Par acte authentique du 14 novembre 2012, la SAS Sofigere devenue la SAS Foncière Quadral a acquis la pleine propriété du bien.
Suivant avenant au bail commercial du 31 décembre 2018, la SAS Foncière Quadral a consenti à la SARL [X] [U] le renouvellement du bail commercial pour une durée de neuf années à compter du 1er janvier 2019 moyennant le paiement d’un loyer annuel de 13 760, 28 euros, soumis à indexation annuelle, payable mensuellement à terme échu, outre une provision mensuelle pour charges de 250 euros et le dépôt de garantie versé initialement de 1903, 90 euros.

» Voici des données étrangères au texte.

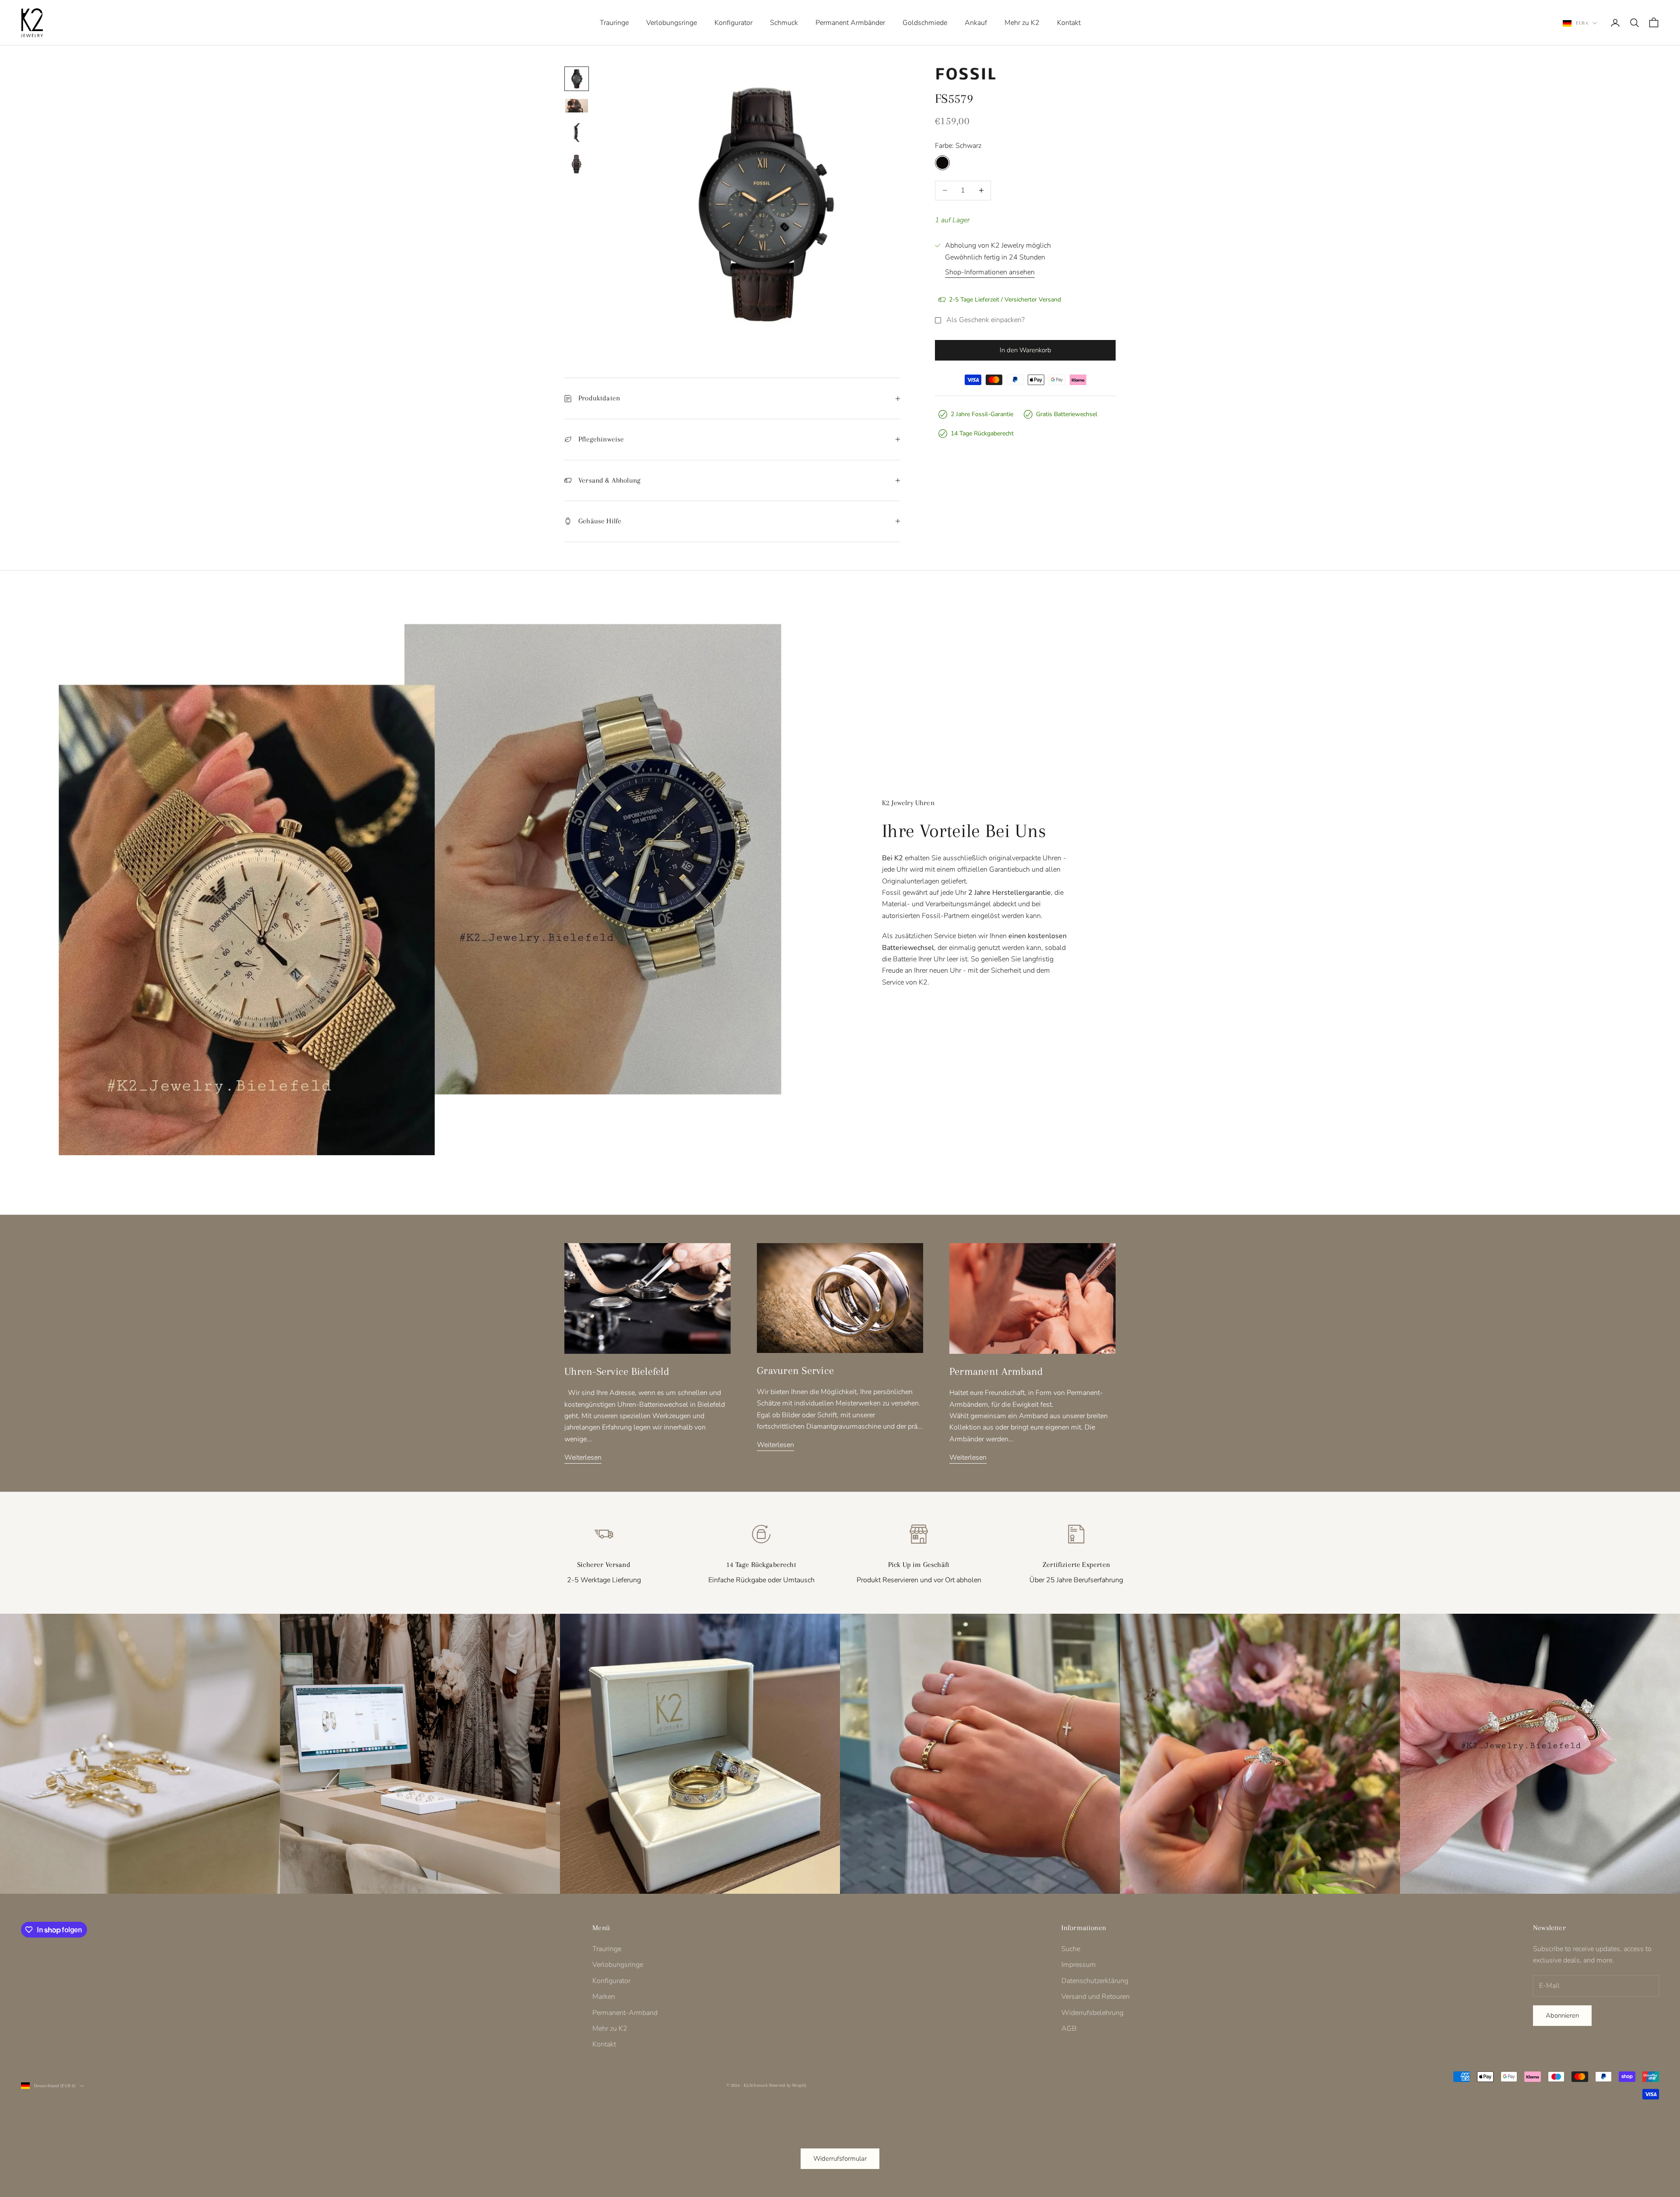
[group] (140, 1754)
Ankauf (976, 23)
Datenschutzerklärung (1094, 1981)
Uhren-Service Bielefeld (616, 1371)
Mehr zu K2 (1022, 23)
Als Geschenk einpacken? (985, 320)
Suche (1070, 1949)
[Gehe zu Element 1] (576, 79)
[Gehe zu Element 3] (576, 132)
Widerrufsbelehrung (1092, 2013)
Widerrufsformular (840, 2158)
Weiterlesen (583, 1457)
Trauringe (614, 23)
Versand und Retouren (1095, 1996)
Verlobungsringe (671, 23)
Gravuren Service (795, 1370)
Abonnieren (1562, 2015)
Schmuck (784, 23)
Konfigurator (733, 23)
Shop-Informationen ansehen (990, 272)
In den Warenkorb (1025, 350)
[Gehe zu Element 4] (576, 164)
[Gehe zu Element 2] (576, 105)
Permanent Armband (996, 1371)
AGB (1069, 2028)
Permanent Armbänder (850, 23)
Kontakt (1069, 23)
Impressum (1078, 1964)
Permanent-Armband (625, 2013)
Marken (603, 1996)
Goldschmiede (925, 23)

Par acte sous seing privé du 1er juin 2021, la SARL [U] a cédé le fonds de commerce à la SARL LEI, dans les mêmes conditions que celles prévues au bail du 27 février 2006.
Par procès-verbal de l’assemblée générale extraordinaire du 26 juillet 2024, la SARL LEI est devenue la SARL Benn.
Les loyers étant impayés, la SAS Foncière Quadral a fait signifier le 19 novembre 2024 à la SARL LEI un commandement de payer les loyers visant la clause résolutoire insérée au bail, puis par acte du 12 février 2025, a fait assigner la SARL Benn devant le président du tribunal judiciaire de Lille, statuant en référés aux fins de :
Vu l’article 1103 du code civil,
Vu l’article L.145-41 du code de commerce,
Vu l’article 809 du code de procédure civile,
Vu le bail du 27 février 2006,
Vu le commandement de payer les loyers commerciaux du 19 novembre 2024,
— Constater l’acquisition de la clause résolutoire de plein droit du bail du 27 février 2006 ;
— Ordonner, en conséquence, l’expulsion de la SARL Benn du local à usage de commerce sis [Adresse 3] ainsi que celle de toute personne dans les lieux de son chef, et ce avec l’assistance de la force publique s’il y a lieu ;
— Ordonner la remise des clés, sous astreinte de 100 euros par jour à compter de la signification de la décision à intervenir ;
— Dire et juger qu’en cas de besoin, les meubles se trouvant sur les lieux seront remis au frais de la personne expulsée dans un lieu désigné par elle et à défaut, seront laissés sur place ou entreposés en un autre lieu approprié et décrit avec précision par l’huissier chargé de l’exécution, avec sommation à la personne expulsée d’avoir à les retirer dans un délai de quatre semaines à l’expiration duquel il sera procédé à leur mise en vente aux enchères publics, sur autorisation du juge de l’exécution, et ce conformément aux dispositions des articles L433-1 et suivants et R433-1 et suivants du code des procédures civiles d’exécution ;
— Condamner par provision la SARL Benn à payer à la requérante la somme de 7063,12 euros au titre des sommes dues en vertu du bail à la date d’acquisition de la clause résolutoire avec intérêt au taux légal à compter du 19 novembre 2024 ;
— Condamner par provision la SARL Benn à verser à la requérante à compter du 20 novembre 2024 une indemnité d’occupation de 1 485,31 euros, correspondant au montant du loyer mensuel, charges et taxes en sus jusqu’à complète libération des lieux par remise des clés ;
— Dire que si l’occupation devait se prolonger plus d’un an après l’acquisition de la clause résolutoire, l’indemnité d’occupation ainsi fixée serait indexée sur l’indice trimestriel du coût de la construction, publié par l’INSEE s’il évolue à la hausse, l’indice de base étant le dernier indice paru à la date d’acquisition de la clause résolutoire ;
— Condamner la SARL Benn au paiement des dépens qui comprendront le coût du commandement de payer les loyers du 19 novembre 2024 ainsi qu’au paiement d’une somme de 1 500 euros en application de l’article 700 du code de procédure civile.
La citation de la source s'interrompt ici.